What is it like to be someone else in your church?people3.jpg

I’m convinced that some people never wonder. These are the people who sometimes make awkward statements to others. These are the people who sometimes sound smug as they talk about people who have various problems. They seem to have no appreciation for how tough life has become for some people.

My friend sat in an assembly one Sunday morning. The minister began his sermon by referring to his “extraordinarily difficult week.” Then he explained that he had a fender-bender in a car last week. He went on to talk about trials and tribulations that people face.

Meanwhile, my friend listened, amazed that he would talk about a fender-bender using language like “trial and tribulation.” After all, for the last several months, my friend had spent his days sitting beside his wife’s hospital bed while she was dying of cancer. That morning, he left her bedside to be a part of this assembly. My friend decided this preacher really had no idea what it was like to sit beside the bed of a loved one and watch her die.

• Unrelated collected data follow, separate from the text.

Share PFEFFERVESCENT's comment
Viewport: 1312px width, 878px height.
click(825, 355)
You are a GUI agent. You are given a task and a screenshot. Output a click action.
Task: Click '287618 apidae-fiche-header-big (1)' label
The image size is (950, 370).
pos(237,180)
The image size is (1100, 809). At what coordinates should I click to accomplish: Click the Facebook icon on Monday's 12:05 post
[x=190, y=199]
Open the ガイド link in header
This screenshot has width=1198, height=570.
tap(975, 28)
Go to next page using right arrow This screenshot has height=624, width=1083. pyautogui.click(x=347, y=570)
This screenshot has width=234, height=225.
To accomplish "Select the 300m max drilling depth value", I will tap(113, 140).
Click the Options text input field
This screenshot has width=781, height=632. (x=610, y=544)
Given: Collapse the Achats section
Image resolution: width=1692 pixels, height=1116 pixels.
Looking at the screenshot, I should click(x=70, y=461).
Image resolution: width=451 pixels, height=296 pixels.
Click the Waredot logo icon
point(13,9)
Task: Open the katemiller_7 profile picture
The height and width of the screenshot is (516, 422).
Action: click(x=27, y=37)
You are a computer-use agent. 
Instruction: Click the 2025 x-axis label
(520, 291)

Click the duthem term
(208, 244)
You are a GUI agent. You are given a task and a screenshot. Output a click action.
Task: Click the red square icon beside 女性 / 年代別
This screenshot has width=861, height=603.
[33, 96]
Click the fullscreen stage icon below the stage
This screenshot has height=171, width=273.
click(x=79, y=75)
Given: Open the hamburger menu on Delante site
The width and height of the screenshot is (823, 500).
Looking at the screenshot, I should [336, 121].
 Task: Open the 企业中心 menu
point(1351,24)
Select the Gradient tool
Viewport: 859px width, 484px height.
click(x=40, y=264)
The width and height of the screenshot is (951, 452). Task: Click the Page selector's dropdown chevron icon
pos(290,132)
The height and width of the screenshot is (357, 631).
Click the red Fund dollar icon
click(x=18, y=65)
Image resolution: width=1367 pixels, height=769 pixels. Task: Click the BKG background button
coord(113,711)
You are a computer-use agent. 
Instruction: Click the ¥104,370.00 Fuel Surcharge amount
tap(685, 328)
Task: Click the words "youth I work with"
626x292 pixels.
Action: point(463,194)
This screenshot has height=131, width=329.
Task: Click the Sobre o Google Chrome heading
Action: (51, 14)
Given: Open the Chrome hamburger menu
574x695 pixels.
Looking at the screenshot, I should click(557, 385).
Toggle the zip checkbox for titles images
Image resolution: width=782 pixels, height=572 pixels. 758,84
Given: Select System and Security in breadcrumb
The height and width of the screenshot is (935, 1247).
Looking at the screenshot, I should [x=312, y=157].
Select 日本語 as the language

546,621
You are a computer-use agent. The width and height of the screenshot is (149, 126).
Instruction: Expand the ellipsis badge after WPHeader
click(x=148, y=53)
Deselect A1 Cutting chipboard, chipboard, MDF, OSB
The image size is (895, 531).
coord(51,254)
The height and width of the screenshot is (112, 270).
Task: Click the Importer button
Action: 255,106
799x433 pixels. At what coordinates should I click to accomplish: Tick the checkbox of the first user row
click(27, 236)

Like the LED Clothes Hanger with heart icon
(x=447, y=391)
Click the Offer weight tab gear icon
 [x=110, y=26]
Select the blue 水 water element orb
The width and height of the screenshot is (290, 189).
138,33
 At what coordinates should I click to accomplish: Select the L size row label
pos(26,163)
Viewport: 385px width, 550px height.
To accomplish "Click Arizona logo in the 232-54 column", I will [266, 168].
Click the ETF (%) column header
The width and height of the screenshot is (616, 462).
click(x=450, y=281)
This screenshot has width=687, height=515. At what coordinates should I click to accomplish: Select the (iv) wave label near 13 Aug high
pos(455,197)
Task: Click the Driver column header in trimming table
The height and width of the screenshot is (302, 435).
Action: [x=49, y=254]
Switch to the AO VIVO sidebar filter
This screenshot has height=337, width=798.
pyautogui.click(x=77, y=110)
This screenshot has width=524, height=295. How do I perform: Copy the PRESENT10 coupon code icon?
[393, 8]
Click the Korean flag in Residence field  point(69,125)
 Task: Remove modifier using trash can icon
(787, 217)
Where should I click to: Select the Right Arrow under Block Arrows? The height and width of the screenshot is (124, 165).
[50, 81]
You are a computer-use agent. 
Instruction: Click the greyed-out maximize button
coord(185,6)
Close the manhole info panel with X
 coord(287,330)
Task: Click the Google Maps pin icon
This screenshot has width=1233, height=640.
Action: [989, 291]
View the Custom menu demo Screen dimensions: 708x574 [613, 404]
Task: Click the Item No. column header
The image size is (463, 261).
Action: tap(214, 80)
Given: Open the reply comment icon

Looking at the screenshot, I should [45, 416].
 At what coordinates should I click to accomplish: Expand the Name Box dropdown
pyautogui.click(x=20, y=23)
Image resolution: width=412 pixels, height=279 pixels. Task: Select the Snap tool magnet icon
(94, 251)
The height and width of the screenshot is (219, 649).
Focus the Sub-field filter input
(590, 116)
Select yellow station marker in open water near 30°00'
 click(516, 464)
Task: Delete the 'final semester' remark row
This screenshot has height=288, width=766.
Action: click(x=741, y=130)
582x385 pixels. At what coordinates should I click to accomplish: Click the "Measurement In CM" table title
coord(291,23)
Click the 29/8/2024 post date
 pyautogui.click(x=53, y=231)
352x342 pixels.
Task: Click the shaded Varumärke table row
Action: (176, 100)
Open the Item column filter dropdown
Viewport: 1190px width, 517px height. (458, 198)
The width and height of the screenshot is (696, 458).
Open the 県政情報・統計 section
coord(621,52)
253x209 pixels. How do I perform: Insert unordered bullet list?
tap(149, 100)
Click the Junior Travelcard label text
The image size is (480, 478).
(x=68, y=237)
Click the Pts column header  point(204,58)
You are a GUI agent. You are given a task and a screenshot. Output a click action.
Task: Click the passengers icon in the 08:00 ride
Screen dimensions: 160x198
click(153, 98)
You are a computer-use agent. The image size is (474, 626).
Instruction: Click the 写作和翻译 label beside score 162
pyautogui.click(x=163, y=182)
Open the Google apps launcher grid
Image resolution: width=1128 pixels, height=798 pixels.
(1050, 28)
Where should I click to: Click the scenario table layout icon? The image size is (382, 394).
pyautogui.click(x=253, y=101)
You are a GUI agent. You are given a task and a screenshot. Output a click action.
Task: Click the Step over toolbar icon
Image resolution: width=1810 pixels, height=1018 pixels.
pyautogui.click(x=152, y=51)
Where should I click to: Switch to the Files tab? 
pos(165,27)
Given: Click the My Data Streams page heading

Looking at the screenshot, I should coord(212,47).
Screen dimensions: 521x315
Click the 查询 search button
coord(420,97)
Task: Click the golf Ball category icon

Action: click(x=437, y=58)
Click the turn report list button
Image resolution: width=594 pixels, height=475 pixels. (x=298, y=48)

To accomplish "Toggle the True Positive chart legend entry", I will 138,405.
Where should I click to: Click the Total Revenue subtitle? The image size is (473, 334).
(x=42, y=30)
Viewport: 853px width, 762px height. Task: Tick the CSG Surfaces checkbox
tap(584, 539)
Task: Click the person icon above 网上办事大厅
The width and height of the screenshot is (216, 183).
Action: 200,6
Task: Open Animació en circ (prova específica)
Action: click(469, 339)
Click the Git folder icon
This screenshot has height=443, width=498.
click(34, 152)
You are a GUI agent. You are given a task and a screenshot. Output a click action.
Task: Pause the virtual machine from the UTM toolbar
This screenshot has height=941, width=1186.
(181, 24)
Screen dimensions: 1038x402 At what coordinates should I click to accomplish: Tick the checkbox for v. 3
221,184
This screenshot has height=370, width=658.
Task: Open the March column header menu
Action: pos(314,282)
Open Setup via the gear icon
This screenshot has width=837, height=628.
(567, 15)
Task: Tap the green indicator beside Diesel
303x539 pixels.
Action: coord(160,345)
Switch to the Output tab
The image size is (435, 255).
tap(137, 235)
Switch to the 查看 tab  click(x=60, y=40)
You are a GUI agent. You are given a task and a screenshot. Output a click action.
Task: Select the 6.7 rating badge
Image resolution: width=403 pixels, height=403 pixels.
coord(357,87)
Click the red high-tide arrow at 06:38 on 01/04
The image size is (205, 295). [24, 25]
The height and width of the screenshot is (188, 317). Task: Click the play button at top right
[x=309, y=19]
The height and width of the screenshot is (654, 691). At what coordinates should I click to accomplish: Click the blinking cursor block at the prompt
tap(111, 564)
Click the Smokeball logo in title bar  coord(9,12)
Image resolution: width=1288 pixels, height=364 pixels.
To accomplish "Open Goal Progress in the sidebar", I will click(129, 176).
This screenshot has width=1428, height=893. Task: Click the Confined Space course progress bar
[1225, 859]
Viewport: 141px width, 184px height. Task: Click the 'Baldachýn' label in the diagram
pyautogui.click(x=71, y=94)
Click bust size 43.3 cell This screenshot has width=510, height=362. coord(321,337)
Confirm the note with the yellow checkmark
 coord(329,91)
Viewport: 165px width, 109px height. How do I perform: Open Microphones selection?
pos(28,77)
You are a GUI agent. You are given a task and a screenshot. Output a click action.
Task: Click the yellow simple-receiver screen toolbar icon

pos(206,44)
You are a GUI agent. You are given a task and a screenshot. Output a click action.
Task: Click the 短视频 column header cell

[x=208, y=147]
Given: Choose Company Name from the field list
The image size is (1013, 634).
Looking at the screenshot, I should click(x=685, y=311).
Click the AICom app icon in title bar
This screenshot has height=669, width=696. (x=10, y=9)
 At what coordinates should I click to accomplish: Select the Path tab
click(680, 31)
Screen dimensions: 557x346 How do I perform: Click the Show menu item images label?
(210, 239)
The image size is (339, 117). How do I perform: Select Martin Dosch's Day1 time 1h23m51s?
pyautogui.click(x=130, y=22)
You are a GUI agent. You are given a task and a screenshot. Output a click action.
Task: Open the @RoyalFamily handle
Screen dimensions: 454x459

John Killinger, in one of his books, suggested that ministers need to realize that people in churches find themselves in a variety of circumstances on any given Sunday morning. He suggested an exercise in which a minister reflects on some of these situations. (Actually, this exercise would probably be useful for anyone.)

What would it be like to:

  • Have just experienced divorce?
  • Have an adult child in jail?

  • Be living on government assistance?


  • Be a new parent for the first time?


  • Have just learned you have cancer?


  • Know you are having major surgery tomorrow?


  • Be told by your wife, “I’m moving out. I’ve found someone else I love.”

  • Be told by your employer, “We won’t be needing you anymore.”

  • Live alone for many years?


  • Live in an abusive home?


  • Be single?


  • Want children and yet be unable to have children?


  • Face a move to a new community in a state where you’ve never been?


  • Experience severe depression?


  • Realize you are in serious trouble financially?


  • Grieve over your mother’s death?


  • Feel old and useless?

  • Care for aged parents while you try to be attentive to your children and grandchildren?

What thoughts, feelings, experiences, names, situations, places, etc. come to mind? There are times when I ask myself as I prepare to teach or preach, “How would a person in one of these situations hear this message?”  

Far too often, we see life only from our point of view.

Perhaps there are some people whom I will never totally be able to identify with. However, I can try. I can at least ask the questions. I can consider what it might be like to be another.   


Question:

What can church leaders do that might help them better understand the experiences of the people they interact with?